Tired canoeists' fire 'not strong'

Tired canoeists' fire 'not strong'
Stephenie Chen (right) and Suzanne Seah paddling their way to gold in the women's K2 200m at Ngalike Dam on Friday - doubling their haul after winning the 500m race the day before.

SINGAPORE'S canoeists bagged their second gold at the SEA Games on Friday through the K2 200m duo of Suzanne Seah and Stephenie Chen.

But after three gruelling days, the team left the Ngalike Dam in quiet disappointment after failing to better their previous two gold, three silver, one bronze showing at the 2011 Games, or hit their target of three golds. Their 2013 campaign ended with a 2-2-2 tally.

However, coach Balazs Babella refused to fault his team, saying that they had given their best. The Hungarian explained that he had expected too much of them throughout the year - which has led to mental fatigue.

Midway through their Games campaign, he noticed that his charges looked tired and that the "fire" they had displayed in previous competitions was missing.

Said the two-time world champion: "It is 100 per cent my fault. I wanted too much and in the end, it was just too much for them.

"It has been a very long year, and we had to perform at every event. Mentally, it was just too much to handle.

"During competitions, I could see the fire they had in previous Games, but this time it's not that strong any more."

The bar was set for his team after a spectacular showing at July's South-east Asian Canoeing Championships in Palembang, Indonesia, where they took seven golds, four silvers and a bronze.

Encouraged by the results, Singapore Canoe Federation vice-president Zason Chian revealed that the team were eyeing three golds in Myanmar.

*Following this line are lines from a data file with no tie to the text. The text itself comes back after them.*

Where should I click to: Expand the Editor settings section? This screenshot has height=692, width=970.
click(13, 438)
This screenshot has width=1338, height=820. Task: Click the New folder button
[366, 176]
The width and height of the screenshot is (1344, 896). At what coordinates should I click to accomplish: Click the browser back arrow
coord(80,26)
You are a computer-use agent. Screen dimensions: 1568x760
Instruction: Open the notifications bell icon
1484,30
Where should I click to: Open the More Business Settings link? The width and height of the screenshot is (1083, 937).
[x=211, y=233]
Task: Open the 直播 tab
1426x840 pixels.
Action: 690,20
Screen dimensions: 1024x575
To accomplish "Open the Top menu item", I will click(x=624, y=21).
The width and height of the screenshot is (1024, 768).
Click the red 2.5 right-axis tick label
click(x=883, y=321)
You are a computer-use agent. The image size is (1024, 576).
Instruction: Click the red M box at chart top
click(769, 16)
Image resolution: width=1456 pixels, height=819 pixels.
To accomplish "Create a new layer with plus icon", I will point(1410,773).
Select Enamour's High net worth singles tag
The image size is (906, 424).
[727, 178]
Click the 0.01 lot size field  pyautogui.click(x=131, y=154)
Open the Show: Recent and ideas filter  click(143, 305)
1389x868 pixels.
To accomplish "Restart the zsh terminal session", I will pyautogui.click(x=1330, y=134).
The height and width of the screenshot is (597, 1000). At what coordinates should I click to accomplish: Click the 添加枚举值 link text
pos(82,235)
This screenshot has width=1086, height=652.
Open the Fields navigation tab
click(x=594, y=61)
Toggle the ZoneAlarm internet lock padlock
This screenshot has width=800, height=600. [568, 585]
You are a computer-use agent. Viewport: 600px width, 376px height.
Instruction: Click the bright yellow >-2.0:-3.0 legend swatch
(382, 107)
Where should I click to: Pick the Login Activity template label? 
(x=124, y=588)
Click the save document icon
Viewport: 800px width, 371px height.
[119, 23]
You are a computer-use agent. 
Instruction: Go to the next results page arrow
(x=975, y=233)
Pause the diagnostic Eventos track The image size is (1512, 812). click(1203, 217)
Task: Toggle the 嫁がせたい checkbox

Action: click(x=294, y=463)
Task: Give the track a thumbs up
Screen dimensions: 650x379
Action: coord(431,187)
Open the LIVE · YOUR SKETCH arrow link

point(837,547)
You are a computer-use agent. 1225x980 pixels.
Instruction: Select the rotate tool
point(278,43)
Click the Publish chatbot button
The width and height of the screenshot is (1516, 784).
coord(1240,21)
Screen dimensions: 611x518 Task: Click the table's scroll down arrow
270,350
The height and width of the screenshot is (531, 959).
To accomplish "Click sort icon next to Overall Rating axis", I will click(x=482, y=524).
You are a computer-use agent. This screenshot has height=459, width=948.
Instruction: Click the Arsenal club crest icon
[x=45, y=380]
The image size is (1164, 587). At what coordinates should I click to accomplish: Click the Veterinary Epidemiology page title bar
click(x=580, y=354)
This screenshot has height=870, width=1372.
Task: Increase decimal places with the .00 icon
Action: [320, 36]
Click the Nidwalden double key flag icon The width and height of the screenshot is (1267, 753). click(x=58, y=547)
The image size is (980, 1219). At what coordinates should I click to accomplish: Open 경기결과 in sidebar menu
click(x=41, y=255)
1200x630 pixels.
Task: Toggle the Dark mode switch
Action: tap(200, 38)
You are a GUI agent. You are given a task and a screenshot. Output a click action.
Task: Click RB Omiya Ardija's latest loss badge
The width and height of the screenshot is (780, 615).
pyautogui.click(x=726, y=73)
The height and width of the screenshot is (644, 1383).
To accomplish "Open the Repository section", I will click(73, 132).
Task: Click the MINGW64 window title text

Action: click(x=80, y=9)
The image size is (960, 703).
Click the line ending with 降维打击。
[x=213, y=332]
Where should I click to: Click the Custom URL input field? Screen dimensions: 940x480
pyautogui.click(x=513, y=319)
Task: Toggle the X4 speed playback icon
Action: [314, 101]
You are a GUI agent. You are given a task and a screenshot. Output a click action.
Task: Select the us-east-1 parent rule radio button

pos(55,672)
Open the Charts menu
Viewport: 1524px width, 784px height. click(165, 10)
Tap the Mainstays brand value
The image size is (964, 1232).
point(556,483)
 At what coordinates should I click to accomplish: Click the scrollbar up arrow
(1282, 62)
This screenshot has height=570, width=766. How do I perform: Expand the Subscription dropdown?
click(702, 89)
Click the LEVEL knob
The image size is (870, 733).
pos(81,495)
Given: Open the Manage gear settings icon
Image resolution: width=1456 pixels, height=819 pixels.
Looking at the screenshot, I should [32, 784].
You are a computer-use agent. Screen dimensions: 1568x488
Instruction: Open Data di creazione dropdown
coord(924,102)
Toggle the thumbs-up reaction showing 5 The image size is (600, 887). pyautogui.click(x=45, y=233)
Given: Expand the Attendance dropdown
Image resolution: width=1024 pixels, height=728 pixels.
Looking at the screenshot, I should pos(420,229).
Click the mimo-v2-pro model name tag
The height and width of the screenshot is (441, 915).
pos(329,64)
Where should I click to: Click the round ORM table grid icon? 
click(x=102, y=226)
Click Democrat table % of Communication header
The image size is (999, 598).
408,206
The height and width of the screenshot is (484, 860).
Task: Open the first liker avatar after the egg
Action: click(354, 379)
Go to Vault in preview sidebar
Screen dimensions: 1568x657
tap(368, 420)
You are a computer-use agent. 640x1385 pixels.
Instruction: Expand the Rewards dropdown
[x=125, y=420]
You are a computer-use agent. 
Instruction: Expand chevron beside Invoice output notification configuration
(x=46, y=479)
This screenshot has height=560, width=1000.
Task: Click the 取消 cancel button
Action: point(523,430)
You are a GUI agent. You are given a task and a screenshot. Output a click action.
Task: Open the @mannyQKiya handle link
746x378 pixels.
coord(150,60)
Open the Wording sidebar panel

But with three of the men's events left out this year in the K1 1,000m, K2 1,000m and K2 200m - all of which Singapore were tipped to excel in - the team fell short of the mark.

Said the team's poster girl Geraldine Lee, who was part of yesterday's K4 200m bronze-medal quartet: "This is a competition. Sometimes the results are like this. We gave our best and we gave it everything we got." Along with Stephenie, Annabelle Ng and Sarah Chen, the team were beaten by 0.39 of a second by hosts Myanmar, who timed 37.39 seconds. Thailand were second in 37.68.

At least Seah and Stephenie again lifted the team as they took their second gold in 40.86sec. Myanmar (41.26) and Vietnam (41.76) were second and third.

The duo had won the K2 500m on Thursday.

Said Seah, a Nanyang Technology University undergraduate: "We really wanted to win for the team. This is really for the whole team, for everything we have worked for, all the effort that we have put in. The phrase 'trying our best' doesn't even explain how hard everyone pushed."

Friday's final medal was delivered by Mervyn Toh, who was second in the K1 200m. He lost to Thailand's Kasemsit Borriboonwasin by 0.41sec.

Like the tranquillity of the Ngalike Dam, where currents calmed down yesterday after days of strong winds, Babella and his team remained composed despite their disappointment.

The traditional celebrations at the coach's house back in Singapore will carry on because there are more battles to fight.

Already, they are looking to next year's Asian Games in Incheon, South Korea.

Said the coach: "Things can go two ways from here. Some will break, while others will come out stronger.

"We need to learn from what has happened here. We need to learn from the golds, the silvers, the fourth places, the fifth places. If we can do that, we will come out as winners."